• **Exercise description**:
Answer these questions from the programs and data text:
(a) What does CodonPhyML implement?
(b) What do the ALF result files include?
(c) Where can a description of ALF be found?

• **Selected excerpt**:
Programs, scripts and data
Models of codon substitution are commonly used to detect signals of natural selection acting on proteins. In protein-coding genes selection (negative or positive) on protein is an important evolutionary force. Consequently, codon models that account for genetic code and include selection as an explicit parameter can be expected to effciently use phylogenetic information to resolve early and recent events. We have developed CodonPhyML - a fast and accurate implementation for the maximum likelihood estimation of phylogenies under codon models. If you use our software, we will be grateful to receive your questions and comments (both positive and negative :-)
ALF = Artificial Life Framework simulates a root genome and evolves it along a phylogeny into a number of related genomes. Result files include the gene sequences at the leaves of the tree, the true tree and true MSAs. A description of ALF can be found in Dalquen et al (2011). We provide a web-server for ALF, where a standalone version of the program can also be downloaded: here.

Stored records:
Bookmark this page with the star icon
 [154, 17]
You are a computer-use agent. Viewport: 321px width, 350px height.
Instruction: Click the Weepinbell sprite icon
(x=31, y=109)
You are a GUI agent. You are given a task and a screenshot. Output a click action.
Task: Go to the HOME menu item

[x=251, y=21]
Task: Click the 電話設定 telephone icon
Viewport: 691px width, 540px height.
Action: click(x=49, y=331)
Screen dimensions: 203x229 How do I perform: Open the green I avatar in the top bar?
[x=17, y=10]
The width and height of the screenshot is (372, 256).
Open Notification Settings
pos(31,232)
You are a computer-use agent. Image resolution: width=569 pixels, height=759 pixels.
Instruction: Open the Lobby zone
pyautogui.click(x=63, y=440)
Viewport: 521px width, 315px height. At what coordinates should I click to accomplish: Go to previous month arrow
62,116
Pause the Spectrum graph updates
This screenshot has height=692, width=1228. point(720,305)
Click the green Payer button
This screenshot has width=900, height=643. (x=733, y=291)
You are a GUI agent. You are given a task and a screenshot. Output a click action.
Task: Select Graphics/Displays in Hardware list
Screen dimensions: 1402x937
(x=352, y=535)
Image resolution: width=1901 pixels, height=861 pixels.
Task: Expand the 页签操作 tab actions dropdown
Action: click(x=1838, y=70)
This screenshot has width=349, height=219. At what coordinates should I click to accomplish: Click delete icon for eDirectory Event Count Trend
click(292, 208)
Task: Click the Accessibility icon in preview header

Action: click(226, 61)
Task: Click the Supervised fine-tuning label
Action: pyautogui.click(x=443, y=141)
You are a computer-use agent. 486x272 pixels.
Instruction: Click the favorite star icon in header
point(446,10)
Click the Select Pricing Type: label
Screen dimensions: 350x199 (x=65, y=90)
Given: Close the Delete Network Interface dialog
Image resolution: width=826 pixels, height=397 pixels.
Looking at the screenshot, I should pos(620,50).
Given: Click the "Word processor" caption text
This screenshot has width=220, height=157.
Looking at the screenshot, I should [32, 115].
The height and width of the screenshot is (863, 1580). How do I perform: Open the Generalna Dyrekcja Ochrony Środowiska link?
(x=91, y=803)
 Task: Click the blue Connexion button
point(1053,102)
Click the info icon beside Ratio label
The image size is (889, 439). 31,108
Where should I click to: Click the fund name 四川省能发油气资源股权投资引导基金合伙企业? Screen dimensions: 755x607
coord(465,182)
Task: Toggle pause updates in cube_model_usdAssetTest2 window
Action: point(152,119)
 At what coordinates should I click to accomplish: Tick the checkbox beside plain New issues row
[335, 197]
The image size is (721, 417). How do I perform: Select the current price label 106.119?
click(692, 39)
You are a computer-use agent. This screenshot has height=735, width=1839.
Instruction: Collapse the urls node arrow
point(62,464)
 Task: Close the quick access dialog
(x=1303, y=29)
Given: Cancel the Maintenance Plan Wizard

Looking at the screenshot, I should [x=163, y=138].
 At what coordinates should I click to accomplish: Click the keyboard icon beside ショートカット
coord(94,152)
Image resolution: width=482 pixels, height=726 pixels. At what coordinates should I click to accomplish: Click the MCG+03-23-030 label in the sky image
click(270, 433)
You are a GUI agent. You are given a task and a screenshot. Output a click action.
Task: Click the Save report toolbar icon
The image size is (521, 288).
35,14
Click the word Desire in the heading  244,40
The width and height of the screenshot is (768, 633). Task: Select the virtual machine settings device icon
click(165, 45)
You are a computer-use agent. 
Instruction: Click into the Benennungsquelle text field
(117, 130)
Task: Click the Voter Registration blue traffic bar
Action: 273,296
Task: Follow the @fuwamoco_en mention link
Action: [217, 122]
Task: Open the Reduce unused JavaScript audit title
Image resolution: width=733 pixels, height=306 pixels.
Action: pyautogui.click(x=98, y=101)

• **Output for this exercise**:
(a) The maximum likelihood estimation of phylogenies under codon models.
(b) The gene sequences at the leaves of the tree, the true tree and true MSAs.
(c) In Dalquen et al (2011).